Union Tank Line v. Wright

Decision Date24 March 1919
Docket NumberNo. 170,170
Citation249 U.S. 275,63 L.Ed. 602,39 S.Ct. 276
PartiesUNION TANK LINE v. WRIGHT, Comptroller General of Georgia
CourtU.S. Supreme Court

Mr. Douglas Campbell, of New York City, for plaintiff in error.

Mr. Clifford Walker, of Monroe, Ga., for defendant in error.

Mr. Justice McREYNOLDS delivered the opinion of the Court.

This cause requires us to consider the power of a state to lay and collect taxes upon instrumentalities of interstate commerce which move both within and without its jurisdiction.

Union Tank Line—plaintiff in error—an equipment company incorporated in New Jersey which has never carried on business or had an office in Georgia, owns 12,000 tank cars suitable for transporting oil over railroads and rents them to shippers at agreed rates, based on size and capacity. The roads over which they move also pay therefor stipulated compensation. Under definite contract certain of these cars were furnished to the Standard Oil Company of Kentucky and all of those which came into Georgia were being operated by the Oil Company under such agreement. They were not permanently within that state but passed 'in and out.'

March 16, 1914, the Tank Line made the following tax return to the comptroller general for 1913:

                   Name of company................................. Union Tank Line
                 
                   Value of real estate owned by
                    company in or out of Georgia................... None
                 
                   Number of miles of railroad lines
                    in Georgia over which * * *
                    cars are run................................... 6976.5
                 
                   Total value of * * * cars and
                    * * * other personal property
                    (in Georgia and elsewhere)..................... $10,518,333.16
                 
                   Value franchise (in Georgia).................... No franchise
                 
                   Total number of miles railroad
                    lines over which * * * cars
                    are run (in Georgia and
                    elsewhere)..................................... 251,999
                 
                   Total value of property taxable
                    in Georgia..................................... $47,310.00
                 
                   Union Tank Line Company had
                    an average of 57 tank cars in
                    Georgia during 1913, which at a
                    value of $830 per car equals................... $47,310.00
                 

Defendant in error expressly admitted that the average number of cars in Georgia during 1913 was 57, the value of each being $830—total $47,310; that the owner had paid into the state treasury as taxes the full amount required on such valuation and during that year had no other property in the state. Acting upon information contained in return above quoted, the comptroller general assessed the Tank Line's property for 1913 at $291,196, its franchise at $27,685, and demanded payment. In explanation of this action he wrote to it as follows:

'As to the return filed, you have furnished the data desired, but have made an error in the application of same. After giving the mileage for the company everywhere and for Georgia, you then go ahead and assign 57 tank cars for this state and value them at $830 each, making the total for Georgia $47,310. This is an incorrect method. If you were to be allowed to merely assign so many cars to the state for taxation there would be no need for the mileage figures to be furnished. The valuation to be assigned to Georgia must be in the same proportion to the valuation for the entire company as the mileage in Georgia bears to the entire mileage everywhere. * * * Or to work it out by percentage instead of proportion: 6,976.5 the Georgia mileage, is 2.76846 per cent. of 251,999, the entire mileage. Georgia is therefore entitled to 2.76846 per cent. of the entire valuation. This per cent. of $10,518,333 is $291,195.84, or the same sum arrived at by proportion, if we call the 84 cents an even dollar. * * * A franchise value should also be returned. And whatever the valuation you place on the franchise for the entire country, 2.76846 per cent. of same must be assigned to Georgia. Thus, if you should value your franchise at $1,000,000, the franchise value to be assigned to Georgia would be $27,685.

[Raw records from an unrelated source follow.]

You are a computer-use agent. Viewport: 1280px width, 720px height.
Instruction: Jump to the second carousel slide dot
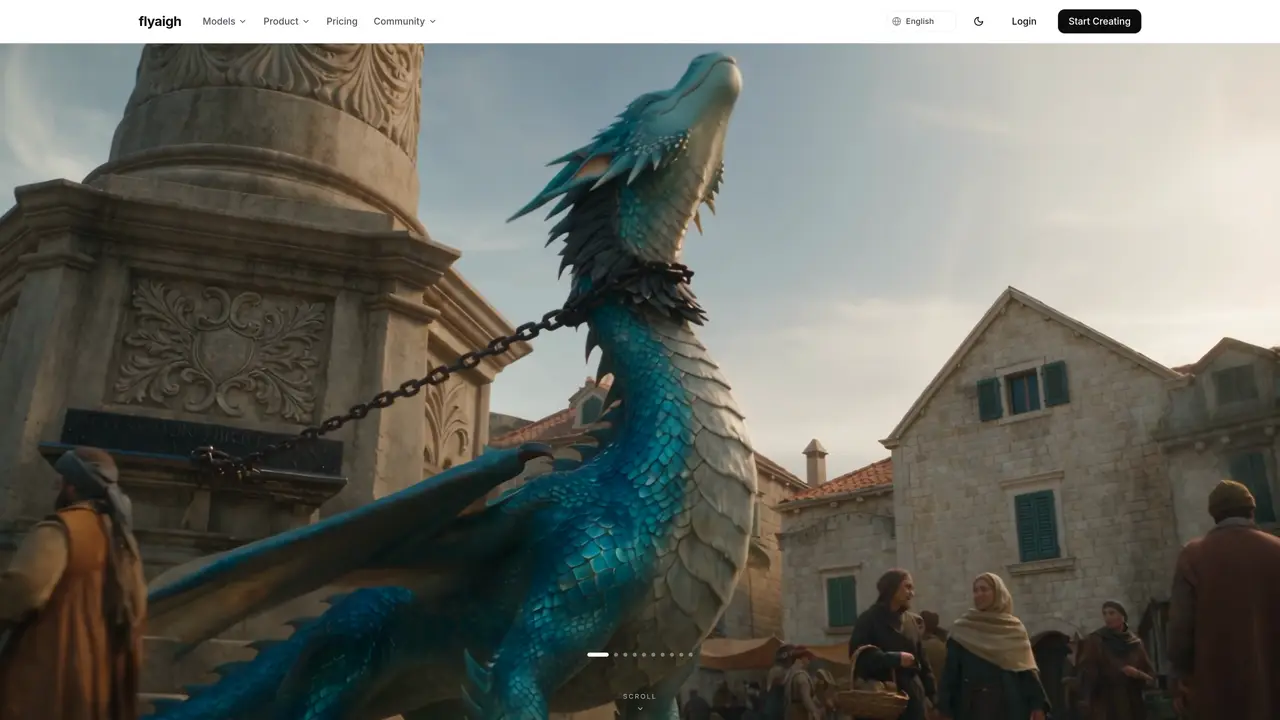pos(616,655)
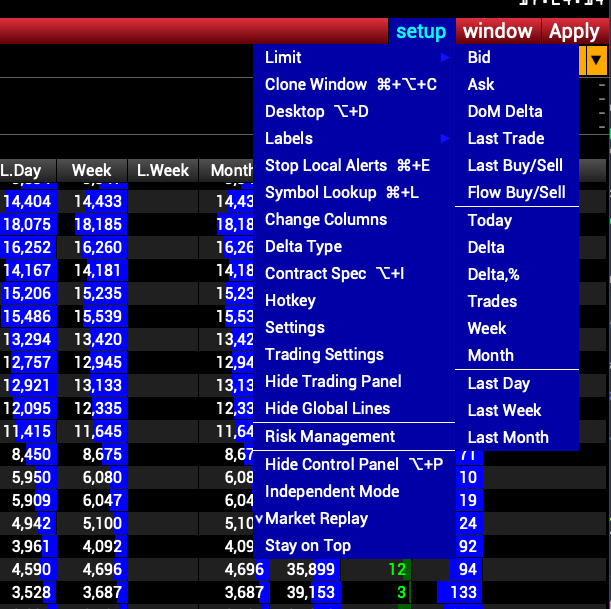Enable Independent Mode
Image resolution: width=611 pixels, height=609 pixels.
pos(332,492)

'The valuation for Georgia was determined by taking 2.76846 per cent. of the valuation you gave for the entire company, exclusive of franchise. The 2.76846 per cent. is the ratio the Georgia mileage bears to the entire mileage, as explained in a previous letter. The franchise value was obtained by placing your franchise for the entire country at an even million dollars and giving Georgia 2.76846 per cent. thereof.'

Thereupon, plaintiff in error instituted this proceeding in Fulton county superior court alleging invalidity of the assessment, that to enforce the tax would violate the Fourteenth amendment, and asked appropriate relief. The cause was tried upon pleadings and agreed statement of facts. Among other things, the parties stipulated:

'On April 7, 1914, when the defendant entered an as sessment in his office of property and franchise of the plaintiff as shown hereinbefore, he had no other information for any of the years 1907 to 1914 inclusive than was contained in the said return filed by the plaintiff on March 16, 1914, and embraced in this statement and which was refused by the defendant, and did not know what cars defendant had had in Georgia during any of said named years nor did he ascertain the value of such cars, but his action was taken on such information hereinbefore shown; and that the assessment so entered by the defendant in his office against the plaintiff's property during said period for each of said years embraces the valuation of about three hundred cars in excess of what the plaintiff actually had in the state of Georgia, during said years of the approximate value of $250,000.00 each year; and that the true value of a tank car is about eight hundred and thirty ($830.00) dollars per car.

'That for the year 1914 the assessment entered against plaintiff by defendant covered the value of at least three hundred and fifty cars in excess of the number of cars plaintiff actually had in the state of Georgia for the time said tax was assessed.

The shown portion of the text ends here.